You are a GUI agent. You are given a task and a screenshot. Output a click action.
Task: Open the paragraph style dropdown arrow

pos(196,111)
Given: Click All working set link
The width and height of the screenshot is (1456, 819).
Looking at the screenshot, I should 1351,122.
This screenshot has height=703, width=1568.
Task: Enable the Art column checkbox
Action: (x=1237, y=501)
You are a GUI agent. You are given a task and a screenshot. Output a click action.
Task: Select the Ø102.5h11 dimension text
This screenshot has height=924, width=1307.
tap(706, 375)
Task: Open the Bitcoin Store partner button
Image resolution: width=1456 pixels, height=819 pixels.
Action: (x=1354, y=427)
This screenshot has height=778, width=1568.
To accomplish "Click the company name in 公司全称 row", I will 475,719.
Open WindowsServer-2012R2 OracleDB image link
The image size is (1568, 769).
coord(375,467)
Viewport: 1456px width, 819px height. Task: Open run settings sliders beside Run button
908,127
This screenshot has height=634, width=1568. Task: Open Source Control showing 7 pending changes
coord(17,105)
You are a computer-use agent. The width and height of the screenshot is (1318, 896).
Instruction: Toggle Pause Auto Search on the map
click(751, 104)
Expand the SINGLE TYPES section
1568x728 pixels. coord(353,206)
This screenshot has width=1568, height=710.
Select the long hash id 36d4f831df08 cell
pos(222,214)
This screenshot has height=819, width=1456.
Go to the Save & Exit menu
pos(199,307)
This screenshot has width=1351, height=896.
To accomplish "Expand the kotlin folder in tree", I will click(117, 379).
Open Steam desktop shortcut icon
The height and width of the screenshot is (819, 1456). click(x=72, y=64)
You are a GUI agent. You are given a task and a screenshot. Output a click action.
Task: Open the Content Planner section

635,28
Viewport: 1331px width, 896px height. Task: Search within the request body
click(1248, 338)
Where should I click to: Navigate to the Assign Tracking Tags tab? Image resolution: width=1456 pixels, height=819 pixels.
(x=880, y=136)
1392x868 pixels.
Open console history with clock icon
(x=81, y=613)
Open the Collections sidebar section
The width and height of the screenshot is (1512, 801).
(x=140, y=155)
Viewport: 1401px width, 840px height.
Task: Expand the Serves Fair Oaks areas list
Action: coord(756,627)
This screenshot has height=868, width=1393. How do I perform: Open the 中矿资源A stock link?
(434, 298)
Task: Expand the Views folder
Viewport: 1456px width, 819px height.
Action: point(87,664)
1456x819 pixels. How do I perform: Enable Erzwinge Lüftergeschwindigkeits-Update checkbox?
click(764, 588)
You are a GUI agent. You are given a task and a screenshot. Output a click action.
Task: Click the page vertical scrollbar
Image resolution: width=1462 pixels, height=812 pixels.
····················
§ **Problem to solve**: Copy the material above so that it matches line for line.

§ **Answer box**:
You are a GUI agent. You are given a task and a screenshot. Output a click action.
Task: Open the paragraph style dropdown arrow

pos(196,111)
Given: Click All working set link
The width and height of the screenshot is (1456, 819).
Looking at the screenshot, I should 1351,122.
This screenshot has height=703, width=1568.
Task: Enable the Art column checkbox
Action: (x=1237, y=501)
You are a GUI agent. You are given a task and a screenshot. Output a click action.
Task: Select the Ø102.5h11 dimension text
This screenshot has height=924, width=1307.
tap(706, 375)
Task: Open the Bitcoin Store partner button
Image resolution: width=1456 pixels, height=819 pixels.
Action: (x=1354, y=427)
This screenshot has height=778, width=1568.
To accomplish "Click the company name in 公司全称 row", I will 475,719.
Open WindowsServer-2012R2 OracleDB image link
The image size is (1568, 769).
coord(375,467)
Viewport: 1456px width, 819px height. Task: Open run settings sliders beside Run button
908,127
This screenshot has height=634, width=1568. Task: Open Source Control showing 7 pending changes
coord(17,105)
You are a computer-use agent. The width and height of the screenshot is (1318, 896).
Instruction: Toggle Pause Auto Search on the map
click(751, 104)
Expand the SINGLE TYPES section
1568x728 pixels. coord(353,206)
This screenshot has width=1568, height=710.
Select the long hash id 36d4f831df08 cell
pos(222,214)
This screenshot has height=819, width=1456.
Go to the Save & Exit menu
pos(199,307)
This screenshot has width=1351, height=896.
To accomplish "Expand the kotlin folder in tree", I will click(117, 379).
Open Steam desktop shortcut icon
The height and width of the screenshot is (819, 1456). click(x=72, y=64)
You are a GUI agent. You are given a task and a screenshot. Output a click action.
Task: Open the Content Planner section

635,28
Viewport: 1331px width, 896px height. Task: Search within the request body
click(1248, 338)
Where should I click to: Navigate to the Assign Tracking Tags tab? Image resolution: width=1456 pixels, height=819 pixels.
(x=880, y=136)
1392x868 pixels.
Open console history with clock icon
(x=81, y=613)
Open the Collections sidebar section
The width and height of the screenshot is (1512, 801).
(x=140, y=155)
Viewport: 1401px width, 840px height.
Task: Expand the Serves Fair Oaks areas list
Action: coord(756,627)
This screenshot has height=868, width=1393. How do I perform: Open the 中矿资源A stock link?
(434, 298)
Task: Expand the Views folder
Viewport: 1456px width, 819px height.
Action: point(87,664)
1456x819 pixels. How do I perform: Enable Erzwinge Lüftergeschwindigkeits-Update checkbox?
click(764, 588)
You are a GUI agent. You are given a task and a screenshot. Output a click action.
Task: Click the page vertical scrollbar
Image resolution: width=1462 pixels, height=812 pixels.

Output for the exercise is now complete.